There is a radical egalitarianism inherent within such a claim. It does not elevate the teacher over the student. It does not pretend that some are born to be rulers and other born to be ruled. Instead, it suggests that those who find knowledge within themselves become wise and that the wise have been blessed only with the power to offer wisdom to others. In another gnostic text we find Jesus saying, “I am not your master… Those who will drink from my mouth will become as I am: I myself shall become them, and the things that are hidden will be revealed to them.”

I am not your master, everything has been told to you, the stars, the cloud, the light… I have left out an important historical footnote in this homily. There are reasons why a scant four gospels were collected in the Christian New Testament and dozens of others left out. The story is long but simple. The texts that were excised were not included when Christianity became the official religion of the Roman Empire. Theologically they were too threatening to the hierarchy of both Empire and church.

I am not your master… if anyone can uncover the divine spark within themselves then each of us has the potential to gain the wisdom we need to have a perfectly human experience. We can each discover what Theodotus sought, the truth about “who we were, and what we have become; … whither we are hastening.”

It is not a message that promises you salvation. It is a message that burdens us with the obligation to save ourselves and each other. Has this not been one of the great learnings of the pandemic? We already have the knowledge we need to get through it: get vaccinated and get boosted, practice physical distancing, and wear masks when we gather with those outside of our household.

The pandemic, the climate crisis, the resurgence of white supremacy, the global assault on democracy, we already have the knowledge we need to confront the challenges we collectively we face. Social isolation, the human need for community, I also suggest we have the knowledge we need to help each other wake up to the world as it is and undergo the resurrection of the living. The Unitarian tradition is not tell each other that some divine being is coming who will save us. It is to remind each other that we must save ourselves and that we already have the knowledge we need, within us, to do so.

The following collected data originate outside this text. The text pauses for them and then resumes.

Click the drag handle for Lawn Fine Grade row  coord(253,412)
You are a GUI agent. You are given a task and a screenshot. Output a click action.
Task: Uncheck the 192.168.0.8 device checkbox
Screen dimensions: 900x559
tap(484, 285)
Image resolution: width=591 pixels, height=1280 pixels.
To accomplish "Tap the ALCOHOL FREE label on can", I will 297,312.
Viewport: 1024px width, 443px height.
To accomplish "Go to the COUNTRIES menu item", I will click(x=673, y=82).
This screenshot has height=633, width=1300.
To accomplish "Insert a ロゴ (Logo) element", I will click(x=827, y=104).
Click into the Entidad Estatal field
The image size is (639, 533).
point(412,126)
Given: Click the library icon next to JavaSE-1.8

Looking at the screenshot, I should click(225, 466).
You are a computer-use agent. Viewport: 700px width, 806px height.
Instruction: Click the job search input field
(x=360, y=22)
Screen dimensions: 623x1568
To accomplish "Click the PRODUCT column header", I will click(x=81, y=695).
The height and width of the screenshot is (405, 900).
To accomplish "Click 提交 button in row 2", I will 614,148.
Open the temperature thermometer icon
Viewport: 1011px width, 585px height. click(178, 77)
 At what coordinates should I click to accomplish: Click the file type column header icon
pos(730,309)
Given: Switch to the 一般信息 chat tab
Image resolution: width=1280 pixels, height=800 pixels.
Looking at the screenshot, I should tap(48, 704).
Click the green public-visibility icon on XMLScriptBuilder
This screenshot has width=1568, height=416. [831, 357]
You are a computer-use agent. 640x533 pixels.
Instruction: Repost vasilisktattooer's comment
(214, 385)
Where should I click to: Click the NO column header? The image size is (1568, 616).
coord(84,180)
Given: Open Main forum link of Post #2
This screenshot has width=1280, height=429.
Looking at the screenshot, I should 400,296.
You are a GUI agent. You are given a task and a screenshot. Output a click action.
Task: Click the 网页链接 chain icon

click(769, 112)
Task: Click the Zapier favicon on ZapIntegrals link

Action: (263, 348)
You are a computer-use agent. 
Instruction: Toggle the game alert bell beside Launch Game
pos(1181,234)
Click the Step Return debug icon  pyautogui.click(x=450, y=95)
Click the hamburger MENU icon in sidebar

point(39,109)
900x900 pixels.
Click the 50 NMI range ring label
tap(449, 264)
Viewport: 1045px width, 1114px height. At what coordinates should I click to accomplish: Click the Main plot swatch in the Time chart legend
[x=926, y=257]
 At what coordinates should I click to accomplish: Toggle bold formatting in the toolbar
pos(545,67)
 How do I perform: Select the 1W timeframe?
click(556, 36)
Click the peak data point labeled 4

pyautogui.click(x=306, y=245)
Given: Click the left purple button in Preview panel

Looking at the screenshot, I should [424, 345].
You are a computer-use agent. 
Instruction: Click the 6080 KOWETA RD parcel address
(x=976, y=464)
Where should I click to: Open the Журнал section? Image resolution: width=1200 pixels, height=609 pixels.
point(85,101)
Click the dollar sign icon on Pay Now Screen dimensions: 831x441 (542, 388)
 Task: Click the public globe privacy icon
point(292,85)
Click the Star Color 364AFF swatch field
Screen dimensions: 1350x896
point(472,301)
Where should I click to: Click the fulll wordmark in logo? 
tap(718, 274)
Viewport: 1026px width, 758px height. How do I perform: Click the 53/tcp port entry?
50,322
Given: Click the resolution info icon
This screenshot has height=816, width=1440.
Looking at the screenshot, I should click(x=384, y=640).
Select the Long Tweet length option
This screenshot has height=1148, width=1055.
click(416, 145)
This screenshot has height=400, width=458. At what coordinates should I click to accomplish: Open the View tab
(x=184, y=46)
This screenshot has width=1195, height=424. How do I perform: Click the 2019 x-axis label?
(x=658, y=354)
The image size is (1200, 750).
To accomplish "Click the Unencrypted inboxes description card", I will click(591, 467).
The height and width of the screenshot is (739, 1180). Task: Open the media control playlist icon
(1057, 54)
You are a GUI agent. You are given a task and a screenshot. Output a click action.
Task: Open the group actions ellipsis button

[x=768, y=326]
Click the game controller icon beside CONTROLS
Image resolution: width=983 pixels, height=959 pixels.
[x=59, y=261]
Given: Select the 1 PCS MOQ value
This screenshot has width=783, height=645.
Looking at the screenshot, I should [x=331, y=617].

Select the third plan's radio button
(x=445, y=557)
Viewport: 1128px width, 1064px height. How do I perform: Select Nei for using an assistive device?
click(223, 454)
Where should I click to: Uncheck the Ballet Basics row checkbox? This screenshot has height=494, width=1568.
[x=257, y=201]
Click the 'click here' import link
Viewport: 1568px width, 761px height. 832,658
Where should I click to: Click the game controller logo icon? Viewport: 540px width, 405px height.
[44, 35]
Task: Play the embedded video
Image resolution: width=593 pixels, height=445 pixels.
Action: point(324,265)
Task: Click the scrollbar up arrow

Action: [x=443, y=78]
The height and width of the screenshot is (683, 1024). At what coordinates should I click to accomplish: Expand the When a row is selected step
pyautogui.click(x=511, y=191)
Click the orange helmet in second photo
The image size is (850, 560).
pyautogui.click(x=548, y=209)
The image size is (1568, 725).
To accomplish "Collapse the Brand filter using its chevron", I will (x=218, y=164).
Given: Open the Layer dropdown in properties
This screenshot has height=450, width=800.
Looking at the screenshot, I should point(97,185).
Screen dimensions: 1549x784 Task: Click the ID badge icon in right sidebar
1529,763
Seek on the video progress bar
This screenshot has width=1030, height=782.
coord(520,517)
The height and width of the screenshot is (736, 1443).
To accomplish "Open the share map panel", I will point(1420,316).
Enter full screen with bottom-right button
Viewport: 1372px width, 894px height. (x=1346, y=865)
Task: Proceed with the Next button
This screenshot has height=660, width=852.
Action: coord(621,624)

Now, I could preach another dozen sermons–and perhaps in the future I shall–about why it is so hard to wake up to that knowledge and how we might better encourage each other in our efforts to do so. But it is Christmas Eve and the word I have spoken tonight will have to be offering enough.

I close then with three gestures towards how Christmas might be understood from the Unitarian Universalist tradition.

Words from “It Came Upon a Midnight Clear:”

Yet with the woes of sin and strife
The world has suffered long;
Beneath the angel strain have rolled
Two thousand years of wrong;
And man, at war with man, hears not
The love-song which they bring;
Oh, hush the noise, ye men of strife
And hear the angels sing.

Words from Sophia Lyon Fahs:

Each night a child is born is a holy night–
A time for singing
A time for wondering
A time for worshipping

And finally, an invitation into an abbreviated version of a gnostic ritual which Jesus is said to have taught. It is simple. I will say a sentence and you will answer with an Amen.

Now we give thanks, I say:
I will be saved, and I will save.
Amen
I will be loosed, and I will loose.
Amen…
I will be born, and I will bear.
Amen…
I will hear, and I will be heard.
Amen
I will be understood, being wholly understanding.
Amen
I will be washed, and I will wash.
Amen…
The whole universe takes part in the dancing.
Amen.

We can discover within ourselves the knowledge to wake up to what is.
We can build a more beautiful world.
We can bring peace.
We can offer each other love.
We can share with all goodwill.

This is the Christmas message. May we each let it grow ever stronger within our hearts.

Merry Christmas, I love you, and Amen.